For starters, Kelly suggests that teachers — and schools — look at what they want to measure, whether it's content, reasoning ability, performance skills, or even values. Then, consider the best type of assessment tool to use, from multiple choice to interaction between teacher and student (see sidebar).

One form of assessment that is popular especially among charter schools is the portfolio method. Indeed, 75 percent of Idaho's charter schools use or plan to use student portfolios as part of their battery of assessments. But, in the words of Susan Seaman, a teacher at Renaissance Public Charter School, "You can call any collection a portfolio, but what is the quality of the contents?"

Renaissance Charter School in Moscow, Idaho, enrolls about 70 students in K-12 with an emphasis on the individual nature of student learning. Arts education, multiple intelligences theory, and holistic learning are part of the educational emphasis. Renaissance teachers are so interested in the topics of assessment and accountability that they came in for two days before the start of the school year to review the issues.
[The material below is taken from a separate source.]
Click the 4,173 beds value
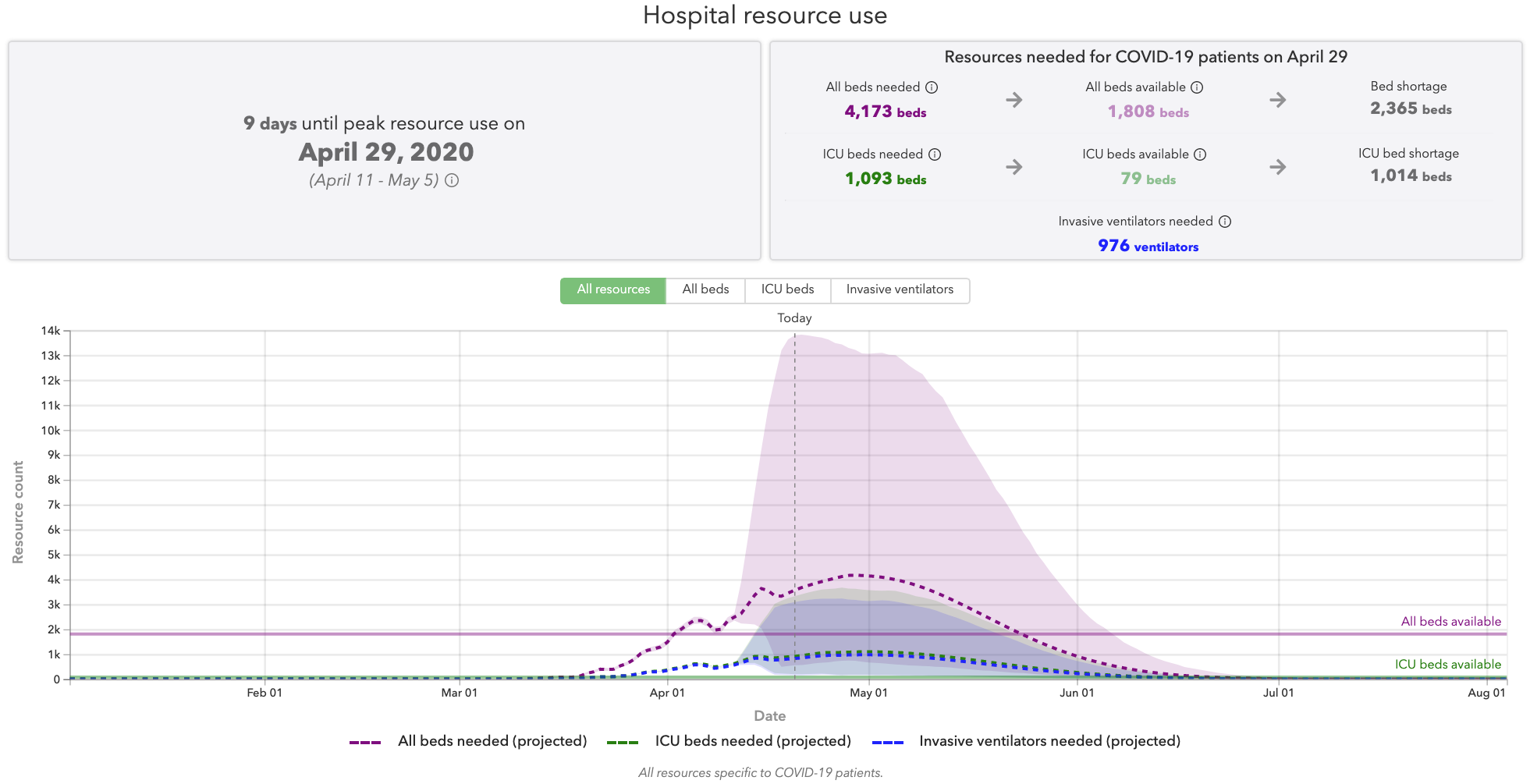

The education department's Mauer offers some criteria for using portfolios in assessing student work. The first step, she says, is to decide which subjects will be included in the portfolio and what the scoring criteria will be. Portfolios should incorporate the same content schoolwide, and ensure that teachers are requiring and scoring the same things in the same ways to ensure comparability and replicability. Portfolios should document a student's strengths, Mauer says, not his or her shortcomings. Portfolios should build confidence by demonstrating what students can do, not what they don't know. Finally, portfolios should be only one of multiple measures a school or teacher uses to assess student learning.

Tammy Emerich of Idaho's Meridian Charter High School near Boise presented examples of the portfolio method her school uses. At the beginning of each term, Emerich gives her students a list of things they must know by the end. Then instead of giving a final exam, she interviews each student to determine his or her true achievement level. "Life isn't multiple choice," she says. "It's a project-based world, so it's much more realistic to have students sit down and explain."
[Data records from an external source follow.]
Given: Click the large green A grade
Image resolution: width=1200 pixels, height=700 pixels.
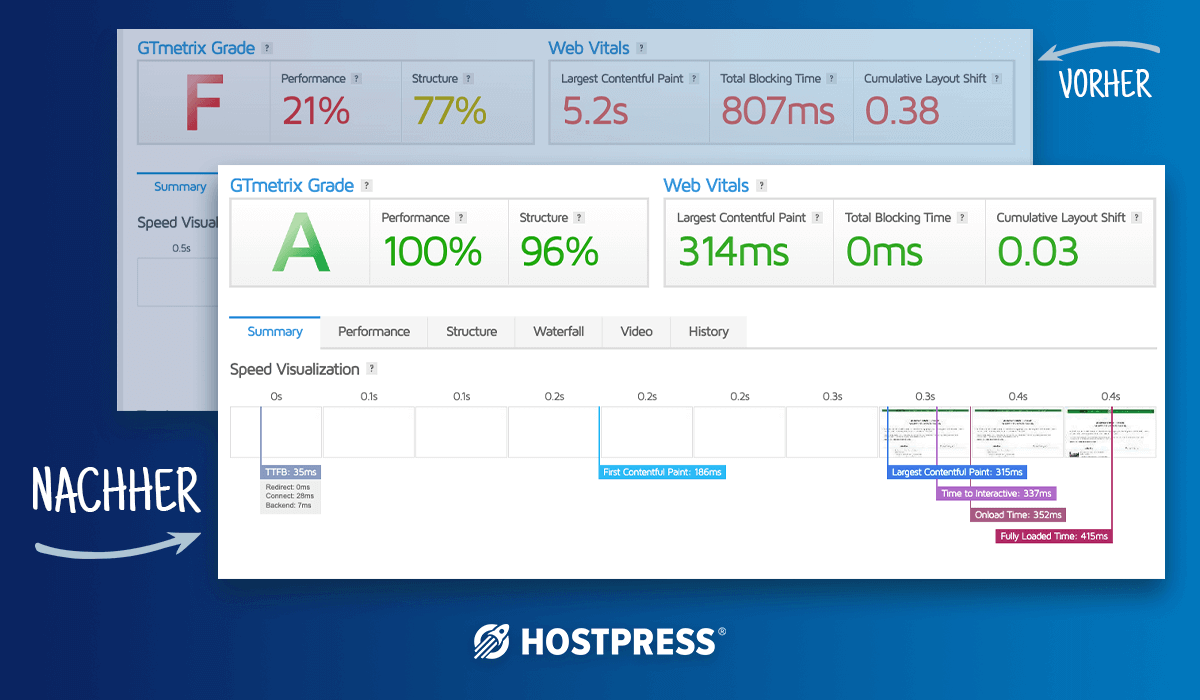Looking at the screenshot, I should coord(300,243).
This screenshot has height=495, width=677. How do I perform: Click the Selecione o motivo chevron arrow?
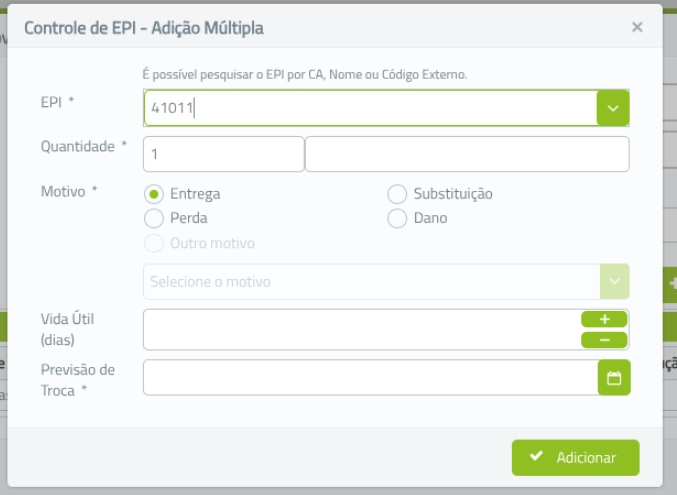[614, 282]
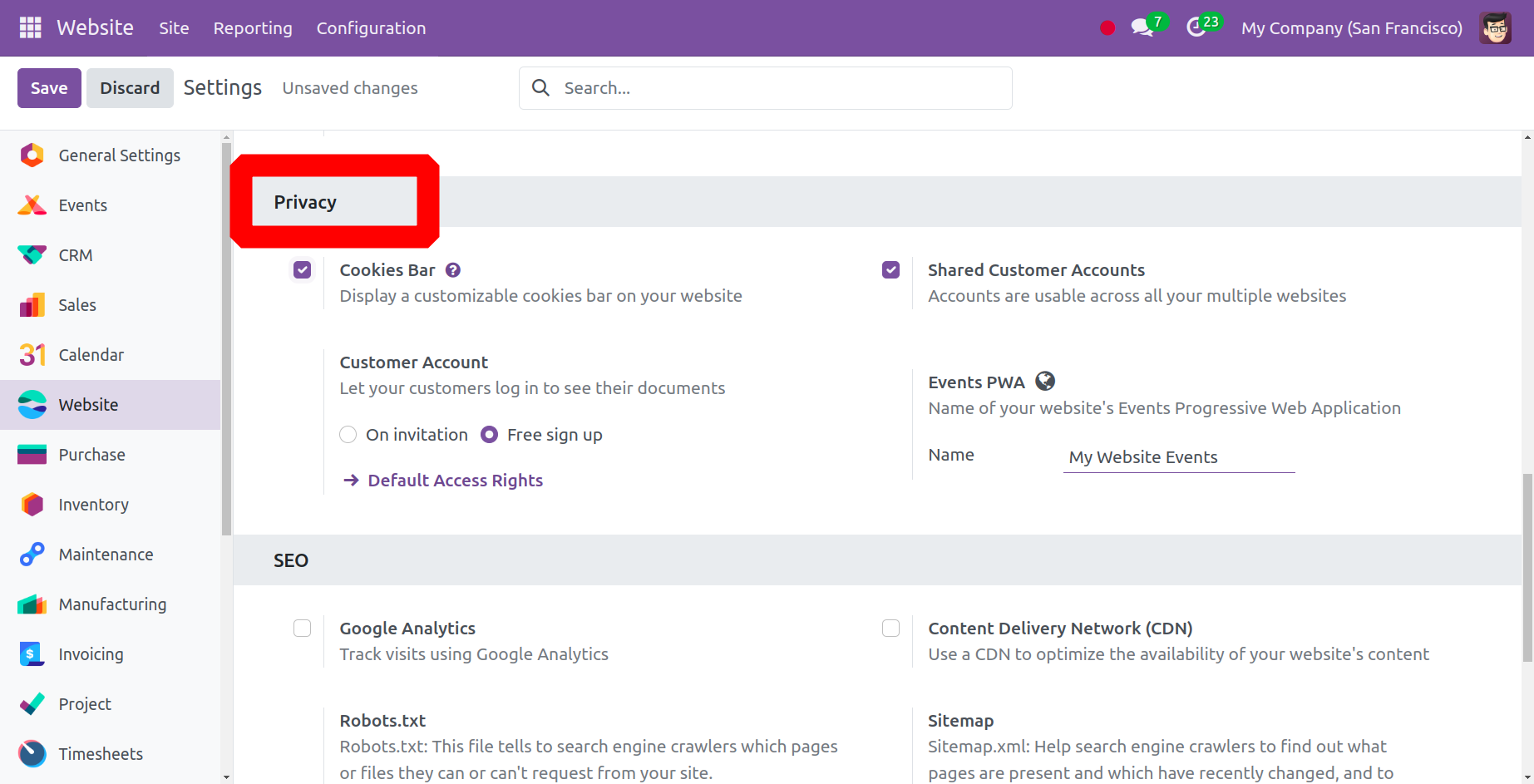
Task: Click the user avatar picture
Action: point(1495,27)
Writing is often included in portfolios. Lynette Hill, an English and language arts specialist at the state's education department, offers some tools for assessing student writing. Hill helped develop Idaho's direct writing assessment and is the state's writing competency course coordinator. Idaho conducts writing assessments in grades four, eight, and 11.

"Assessing writing is so subjective," says Hill. "Twelve experts would say 12 different things about one piece." Standards help reduce the subjectivity of scoring.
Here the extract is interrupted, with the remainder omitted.